───── Information provided ─────
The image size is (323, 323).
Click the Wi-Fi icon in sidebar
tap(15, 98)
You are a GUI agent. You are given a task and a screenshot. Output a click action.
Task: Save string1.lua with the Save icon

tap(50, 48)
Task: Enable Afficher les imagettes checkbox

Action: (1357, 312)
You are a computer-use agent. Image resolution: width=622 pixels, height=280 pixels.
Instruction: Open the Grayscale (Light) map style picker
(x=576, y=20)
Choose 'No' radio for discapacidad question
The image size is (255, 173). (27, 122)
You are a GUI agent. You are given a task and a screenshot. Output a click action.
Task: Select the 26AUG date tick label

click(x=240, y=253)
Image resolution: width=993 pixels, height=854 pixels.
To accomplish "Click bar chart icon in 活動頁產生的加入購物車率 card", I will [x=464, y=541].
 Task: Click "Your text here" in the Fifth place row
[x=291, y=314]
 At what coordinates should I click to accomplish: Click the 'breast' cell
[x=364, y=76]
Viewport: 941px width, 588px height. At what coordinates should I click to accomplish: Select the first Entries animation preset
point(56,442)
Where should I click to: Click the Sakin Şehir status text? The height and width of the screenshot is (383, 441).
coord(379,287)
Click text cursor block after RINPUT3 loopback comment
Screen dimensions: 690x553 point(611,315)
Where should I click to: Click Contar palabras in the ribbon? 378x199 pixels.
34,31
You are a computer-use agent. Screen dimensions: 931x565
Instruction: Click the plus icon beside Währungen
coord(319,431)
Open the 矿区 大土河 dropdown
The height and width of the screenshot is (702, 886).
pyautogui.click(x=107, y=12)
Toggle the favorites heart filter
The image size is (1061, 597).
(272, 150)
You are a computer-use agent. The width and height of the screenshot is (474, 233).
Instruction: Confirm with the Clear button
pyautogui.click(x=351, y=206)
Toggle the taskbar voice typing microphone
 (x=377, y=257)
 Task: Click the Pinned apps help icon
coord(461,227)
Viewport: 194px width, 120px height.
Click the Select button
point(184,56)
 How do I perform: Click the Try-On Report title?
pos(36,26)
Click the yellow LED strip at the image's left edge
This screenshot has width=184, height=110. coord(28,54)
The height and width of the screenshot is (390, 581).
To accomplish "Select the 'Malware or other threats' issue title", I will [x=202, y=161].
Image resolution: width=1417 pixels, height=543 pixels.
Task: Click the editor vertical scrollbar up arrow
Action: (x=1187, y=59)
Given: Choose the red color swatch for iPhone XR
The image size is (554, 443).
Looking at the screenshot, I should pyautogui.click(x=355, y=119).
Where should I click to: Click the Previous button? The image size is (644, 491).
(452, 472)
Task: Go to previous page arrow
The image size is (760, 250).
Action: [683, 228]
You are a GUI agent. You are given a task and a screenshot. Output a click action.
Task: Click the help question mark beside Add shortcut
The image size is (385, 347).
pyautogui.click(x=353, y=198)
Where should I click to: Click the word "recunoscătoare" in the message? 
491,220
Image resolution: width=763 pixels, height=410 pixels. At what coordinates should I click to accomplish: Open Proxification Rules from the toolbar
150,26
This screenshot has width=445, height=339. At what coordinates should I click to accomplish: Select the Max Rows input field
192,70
─────
**Aim**.
Lay out every line of the records above as a Markdown table with the columns "Row" and "Line", numbering the rows in order and omitting blank lines.

**Response for this exercise**.
| Row | Line |
|---|---|
| 1 | The image size is (323, 323). |
| 2 | Click the Wi-Fi icon in sidebar |
| 3 | tap(15, 98) |
| 4 | You are a GUI agent. You are given a task and a screenshot. Output a click action. |
| 5 | Task: Save string1.lua with the Save icon |
| 6 | tap(50, 48) |
| 7 | Task: Enable Afficher les imagettes checkbox |
| 8 | Action: (1357, 312) |
| 9 | You are a computer-use agent. Image resolution: width=622 pixels, height=280 pixels. |
| 10 | Instruction: Open the Grayscale (Light) map style picker |
| 11 | (x=576, y=20) |
| 12 | Choose 'No' radio for discapacidad question |
| 13 | The image size is (255, 173). (27, 122) |
| 14 | You are a GUI agent. You are given a task and a screenshot. Output a click action. |
| 15 | Task: Select the 26AUG date tick label |
| 16 | click(x=240, y=253) |
| 17 | Image resolution: width=993 pixels, height=854 pixels. |
| 18 | To accomplish "Click bar chart icon in 活動頁產生的加入購物車率 card", I will [x=464, y=541]. |
| 19 |  Task: Click "Your text here" in the Fifth place row |
| 20 | [x=291, y=314] |
| 21 |  At what coordinates should I click to accomplish: Click the 'breast' cell |
| 22 | [x=364, y=76] |
| 23 | Viewport: 941px width, 588px height. At what coordinates should I click to accomplish: Select the first Entries animation preset |
| 24 | point(56,442) |
| 25 | Where should I click to: Click the Sakin Şehir status text? The height and width of the screenshot is (383, 441). |
| 26 | coord(379,287) |
| 27 | Click text cursor block after RINPUT3 loopback comment |
| 28 | Screen dimensions: 690x553 point(611,315) |
| 29 | Where should I click to: Click Contar palabras in the ribbon? 378x199 pixels. |
| 30 | 34,31 |
| 31 | You are a computer-use agent. Screen dimensions: 931x565 |
| 32 | Instruction: Click the plus icon beside Währungen |
| 33 | coord(319,431) |
| 34 | Open the 矿区 大土河 dropdown |
| 35 | The height and width of the screenshot is (702, 886). |
| 36 | pyautogui.click(x=107, y=12) |
| 37 | Toggle the favorites heart filter |
| 38 | The image size is (1061, 597). |
| 39 | (272, 150) |
| 40 | You are a computer-use agent. The width and height of the screenshot is (474, 233). |
| 41 | Instruction: Confirm with the Clear button |
| 42 | pyautogui.click(x=351, y=206) |
| 43 | Toggle the taskbar voice typing microphone |
| 44 |  (x=377, y=257) |
| 45 |  Task: Click the Pinned apps help icon |
| 46 | coord(461,227) |
| 47 | Viewport: 194px width, 120px height. |
| 48 | Click the Select button |
| 49 | point(184,56) |
| 50 |  How do I perform: Click the Try-On Report title? |
| 51 | pos(36,26) |
| 52 | Click the yellow LED strip at the image's left edge |
| 53 | This screenshot has width=184, height=110. coord(28,54) |
| 54 | The height and width of the screenshot is (390, 581). |
| 55 | To accomplish "Select the 'Malware or other threats' issue title", I will [x=202, y=161]. |
| 56 | Image resolution: width=1417 pixels, height=543 pixels. |
| 57 | Task: Click the editor vertical scrollbar up arrow |
| 58 | Action: (x=1187, y=59) |
| 59 | Given: Choose the red color swatch for iPhone XR |
| 60 | The image size is (554, 443). |
| 61 | Looking at the screenshot, I should pyautogui.click(x=355, y=119). |
| 62 | Where should I click to: Click the Previous button? The image size is (644, 491). |
| 63 | (452, 472) |
| 64 | Task: Go to previous page arrow |
| 65 | The image size is (760, 250). |
| 66 | Action: [683, 228] |
| 67 | You are a GUI agent. You are given a task and a screenshot. Output a click action. |
| 68 | Task: Click the help question mark beside Add shortcut |
| 69 | The image size is (385, 347). |
| 70 | pyautogui.click(x=353, y=198) |
| 71 | Where should I click to: Click the word "recunoscătoare" in the message?  |
| 72 | 491,220 |
| 73 | Image resolution: width=763 pixels, height=410 pixels. At what coordinates should I click to accomplish: Open Proxification Rules from the toolbar |
| 74 | 150,26 |
| 75 | This screenshot has width=445, height=339. At what coordinates should I click to accomplish: Select the Max Rows input field |
| 76 | 192,70 |